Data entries
►

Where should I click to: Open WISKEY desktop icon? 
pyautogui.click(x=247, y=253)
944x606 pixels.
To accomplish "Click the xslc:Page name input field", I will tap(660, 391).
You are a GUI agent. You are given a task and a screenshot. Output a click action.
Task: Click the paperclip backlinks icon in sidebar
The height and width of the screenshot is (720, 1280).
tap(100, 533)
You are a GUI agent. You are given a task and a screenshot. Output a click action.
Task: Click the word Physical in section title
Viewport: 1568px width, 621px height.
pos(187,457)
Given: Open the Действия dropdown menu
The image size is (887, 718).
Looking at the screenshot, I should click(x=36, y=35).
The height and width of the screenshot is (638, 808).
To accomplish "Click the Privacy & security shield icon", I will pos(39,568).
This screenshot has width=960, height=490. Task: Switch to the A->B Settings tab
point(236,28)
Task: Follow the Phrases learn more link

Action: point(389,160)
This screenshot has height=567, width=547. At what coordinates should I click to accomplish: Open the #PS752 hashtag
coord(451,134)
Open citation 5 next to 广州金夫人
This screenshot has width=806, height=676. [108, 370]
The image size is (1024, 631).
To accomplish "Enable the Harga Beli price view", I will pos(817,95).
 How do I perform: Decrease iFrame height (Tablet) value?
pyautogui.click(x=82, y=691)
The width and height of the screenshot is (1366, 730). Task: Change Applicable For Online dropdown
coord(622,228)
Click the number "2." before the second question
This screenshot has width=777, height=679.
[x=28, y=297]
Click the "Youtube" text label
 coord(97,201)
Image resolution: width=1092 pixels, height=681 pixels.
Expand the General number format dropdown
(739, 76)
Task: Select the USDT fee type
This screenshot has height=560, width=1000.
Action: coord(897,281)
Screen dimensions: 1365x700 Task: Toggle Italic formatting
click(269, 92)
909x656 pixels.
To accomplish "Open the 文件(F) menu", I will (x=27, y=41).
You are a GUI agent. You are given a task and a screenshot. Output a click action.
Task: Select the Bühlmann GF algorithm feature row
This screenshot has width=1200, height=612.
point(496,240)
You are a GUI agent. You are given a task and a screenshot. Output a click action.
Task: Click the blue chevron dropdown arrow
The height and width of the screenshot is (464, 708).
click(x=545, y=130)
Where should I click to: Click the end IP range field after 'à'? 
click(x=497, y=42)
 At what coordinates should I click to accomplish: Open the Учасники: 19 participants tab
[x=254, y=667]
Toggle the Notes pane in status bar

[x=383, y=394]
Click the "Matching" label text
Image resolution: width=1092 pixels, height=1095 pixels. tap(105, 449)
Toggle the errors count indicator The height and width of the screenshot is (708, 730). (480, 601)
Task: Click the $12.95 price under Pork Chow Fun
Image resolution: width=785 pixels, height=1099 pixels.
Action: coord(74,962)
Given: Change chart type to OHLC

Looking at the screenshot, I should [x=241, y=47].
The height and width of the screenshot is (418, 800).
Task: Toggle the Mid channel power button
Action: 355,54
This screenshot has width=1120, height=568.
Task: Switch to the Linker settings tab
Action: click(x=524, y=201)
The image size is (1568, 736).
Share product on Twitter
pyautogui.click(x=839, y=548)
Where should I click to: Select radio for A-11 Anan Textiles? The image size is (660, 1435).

◄

WHAT TO PRODUCE
From the data, list each line in which the string "will" appears.

OUTPUT FOR THIS EXERCISE
To accomplish "Click the xslc:Page name input field", I will tap(660, 391).
To accomplish "Click the Privacy & security shield icon", I will pos(39,568).
To accomplish "Enable the Harga Beli price view", I will pos(817,95).
To accomplish "Open the 文件(F) menu", I will (x=27, y=41).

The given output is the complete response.